A "flexible iPhone" prototype does everything a smartphone does, such as store books, play music or make phone calls.
Written by Chris Jablonski, Inactive

It seems like not a day goes by without someone announcing a new electronic display made of flexible materials. The latest invention is a smartphone prototype called PaperPhone developed by a team of researchers from Arizona State University, Queen’s University, and E Ink Corporation.

Gallery: Smart PaperPhone bends the limits

Described as a "flexible iPhone" the device does everything a smartphone does, such as store books, play music or make phone calls. The similarities end there.  The 9.5 cm diagonal bendable device is made of two layers: the e-ink display and a flexible printed circuit with five bend sensors.

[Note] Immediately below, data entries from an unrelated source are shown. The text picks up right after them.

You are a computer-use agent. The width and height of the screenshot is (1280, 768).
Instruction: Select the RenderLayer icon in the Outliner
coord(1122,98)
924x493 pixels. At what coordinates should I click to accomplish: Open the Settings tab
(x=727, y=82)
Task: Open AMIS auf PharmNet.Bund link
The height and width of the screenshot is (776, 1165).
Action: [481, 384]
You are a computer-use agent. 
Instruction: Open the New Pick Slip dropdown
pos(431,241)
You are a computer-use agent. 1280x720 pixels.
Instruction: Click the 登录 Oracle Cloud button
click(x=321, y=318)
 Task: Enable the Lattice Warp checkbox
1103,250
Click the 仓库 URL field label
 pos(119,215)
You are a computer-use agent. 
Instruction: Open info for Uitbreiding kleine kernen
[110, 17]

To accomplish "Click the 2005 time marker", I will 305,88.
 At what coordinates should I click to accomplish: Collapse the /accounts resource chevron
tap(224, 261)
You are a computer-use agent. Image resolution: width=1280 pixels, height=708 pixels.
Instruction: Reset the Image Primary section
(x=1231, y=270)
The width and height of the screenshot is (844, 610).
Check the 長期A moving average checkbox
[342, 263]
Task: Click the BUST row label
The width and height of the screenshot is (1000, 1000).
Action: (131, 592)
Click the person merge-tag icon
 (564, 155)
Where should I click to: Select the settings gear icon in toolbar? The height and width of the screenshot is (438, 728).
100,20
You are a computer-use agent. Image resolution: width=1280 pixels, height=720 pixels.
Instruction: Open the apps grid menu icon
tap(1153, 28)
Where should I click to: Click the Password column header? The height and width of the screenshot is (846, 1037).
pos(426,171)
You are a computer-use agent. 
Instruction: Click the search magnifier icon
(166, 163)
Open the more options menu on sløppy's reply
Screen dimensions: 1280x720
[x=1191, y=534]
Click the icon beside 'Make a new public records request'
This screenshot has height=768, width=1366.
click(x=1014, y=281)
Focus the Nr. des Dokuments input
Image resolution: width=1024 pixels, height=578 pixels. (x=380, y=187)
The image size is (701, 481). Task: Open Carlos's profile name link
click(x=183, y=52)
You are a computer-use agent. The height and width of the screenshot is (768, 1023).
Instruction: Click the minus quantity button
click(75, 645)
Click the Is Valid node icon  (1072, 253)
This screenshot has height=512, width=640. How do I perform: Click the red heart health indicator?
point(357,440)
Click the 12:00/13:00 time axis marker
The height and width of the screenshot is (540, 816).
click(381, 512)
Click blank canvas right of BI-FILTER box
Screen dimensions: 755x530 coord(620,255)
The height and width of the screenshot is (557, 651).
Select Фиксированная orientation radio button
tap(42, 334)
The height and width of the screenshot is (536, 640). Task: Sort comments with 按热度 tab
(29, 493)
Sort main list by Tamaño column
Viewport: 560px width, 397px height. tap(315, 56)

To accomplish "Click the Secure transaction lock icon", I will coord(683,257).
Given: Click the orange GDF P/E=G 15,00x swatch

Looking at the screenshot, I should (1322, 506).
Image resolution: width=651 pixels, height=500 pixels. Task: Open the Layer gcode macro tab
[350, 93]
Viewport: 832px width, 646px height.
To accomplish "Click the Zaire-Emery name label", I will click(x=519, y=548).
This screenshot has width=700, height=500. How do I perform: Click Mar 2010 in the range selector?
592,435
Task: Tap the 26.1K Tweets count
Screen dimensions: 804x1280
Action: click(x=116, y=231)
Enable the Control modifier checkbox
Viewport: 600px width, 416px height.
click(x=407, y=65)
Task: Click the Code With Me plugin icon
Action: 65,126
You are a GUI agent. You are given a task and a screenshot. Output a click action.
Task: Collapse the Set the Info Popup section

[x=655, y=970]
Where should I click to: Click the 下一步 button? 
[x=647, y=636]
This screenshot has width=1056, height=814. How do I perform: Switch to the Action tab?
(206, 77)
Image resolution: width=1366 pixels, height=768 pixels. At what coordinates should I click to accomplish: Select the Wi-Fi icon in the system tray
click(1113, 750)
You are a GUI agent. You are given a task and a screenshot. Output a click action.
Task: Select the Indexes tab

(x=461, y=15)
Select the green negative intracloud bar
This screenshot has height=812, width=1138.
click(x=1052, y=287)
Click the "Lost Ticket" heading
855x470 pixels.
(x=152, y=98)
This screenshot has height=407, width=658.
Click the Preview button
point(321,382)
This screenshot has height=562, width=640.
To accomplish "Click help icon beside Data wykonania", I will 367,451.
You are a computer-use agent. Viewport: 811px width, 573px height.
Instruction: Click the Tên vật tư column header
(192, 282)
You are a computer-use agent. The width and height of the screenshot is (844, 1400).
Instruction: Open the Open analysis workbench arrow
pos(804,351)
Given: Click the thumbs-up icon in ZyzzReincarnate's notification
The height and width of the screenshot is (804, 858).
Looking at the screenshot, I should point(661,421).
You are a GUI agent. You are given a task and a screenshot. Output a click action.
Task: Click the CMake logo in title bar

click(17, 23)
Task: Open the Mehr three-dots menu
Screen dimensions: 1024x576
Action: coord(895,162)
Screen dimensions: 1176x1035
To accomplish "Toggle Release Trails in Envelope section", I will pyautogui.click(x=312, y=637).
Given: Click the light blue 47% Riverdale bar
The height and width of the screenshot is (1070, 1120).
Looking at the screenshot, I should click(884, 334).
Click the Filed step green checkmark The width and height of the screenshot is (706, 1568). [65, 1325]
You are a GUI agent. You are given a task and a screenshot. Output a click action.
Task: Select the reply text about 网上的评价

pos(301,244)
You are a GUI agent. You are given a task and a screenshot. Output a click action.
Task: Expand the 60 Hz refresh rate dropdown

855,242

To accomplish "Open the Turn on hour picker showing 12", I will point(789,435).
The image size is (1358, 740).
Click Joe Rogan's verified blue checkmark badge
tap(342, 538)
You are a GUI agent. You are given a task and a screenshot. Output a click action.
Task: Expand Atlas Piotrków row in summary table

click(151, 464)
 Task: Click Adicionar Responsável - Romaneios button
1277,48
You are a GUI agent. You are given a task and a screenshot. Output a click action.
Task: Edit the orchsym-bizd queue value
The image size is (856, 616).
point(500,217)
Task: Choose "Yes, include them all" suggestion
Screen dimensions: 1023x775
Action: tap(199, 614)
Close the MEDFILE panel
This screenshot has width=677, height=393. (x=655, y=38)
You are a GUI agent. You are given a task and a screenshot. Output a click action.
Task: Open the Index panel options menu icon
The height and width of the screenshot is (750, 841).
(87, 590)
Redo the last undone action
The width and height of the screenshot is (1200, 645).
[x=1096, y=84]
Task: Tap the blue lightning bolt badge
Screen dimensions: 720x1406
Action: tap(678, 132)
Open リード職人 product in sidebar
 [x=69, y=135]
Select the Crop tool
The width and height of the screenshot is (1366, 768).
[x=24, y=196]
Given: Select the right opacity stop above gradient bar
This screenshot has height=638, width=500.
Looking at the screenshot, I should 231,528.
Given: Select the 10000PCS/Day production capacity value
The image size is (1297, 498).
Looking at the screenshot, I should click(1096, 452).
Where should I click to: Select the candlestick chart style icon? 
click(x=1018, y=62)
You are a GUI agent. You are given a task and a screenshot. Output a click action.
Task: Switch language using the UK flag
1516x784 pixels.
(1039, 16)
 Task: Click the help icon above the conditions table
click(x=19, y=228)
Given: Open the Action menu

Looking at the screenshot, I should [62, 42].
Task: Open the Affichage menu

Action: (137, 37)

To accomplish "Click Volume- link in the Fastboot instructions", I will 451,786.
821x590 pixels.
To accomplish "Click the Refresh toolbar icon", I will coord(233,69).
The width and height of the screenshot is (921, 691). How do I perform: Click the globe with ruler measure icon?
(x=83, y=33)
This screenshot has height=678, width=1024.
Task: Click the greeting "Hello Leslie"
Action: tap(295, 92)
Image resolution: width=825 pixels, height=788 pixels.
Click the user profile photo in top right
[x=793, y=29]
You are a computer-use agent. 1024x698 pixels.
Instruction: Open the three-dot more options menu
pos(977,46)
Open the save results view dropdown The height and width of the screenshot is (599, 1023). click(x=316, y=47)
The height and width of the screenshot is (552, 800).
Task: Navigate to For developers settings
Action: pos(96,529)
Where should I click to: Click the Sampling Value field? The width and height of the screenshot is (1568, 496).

Bend gestures are fed into a gesture-recognition engine trained to associate certain movements with certain instructions.

"So you can bend the top in order to page forward or make a bookmark, you can navigate left and right on your home screen in order to open an icon, and you can make a call by squeezing the paper so that it curves, and then if you want to stop the call you pop it back into shape," creator Roel Vertegaal, the director of Queen’s University Human Media Lab told the The Vancouver Sun.

“This is the future. Everything is going to look and feel like this within five years,” he said.  “This computer looks, feels and operates like a small sheet of interactive paper. You interact with it by bending it into a cell phone, flipping the corner to turn pages, or writing on it with a pen.”

Interaction via bend gestures could particularly be useful to users with poor eyesight or other age-related ailments that prevent coordinated touch control. Beyond that, the applications could be limited.

Regardless, as e-paper concepts like PaperPhone mature and improve in durability and performance (e.g., add color and higher refresh rate), they could pave the way for a new generation of computers that are super lightweight, flexible, and deliver an experience entirely unlike holding a sheet of glass or metal.

The paper computer will be unveiled on May 10 at the Association of Computing Machinery’s CHI 2011 (Computer Human Interaction) conference in Vancouver, BC.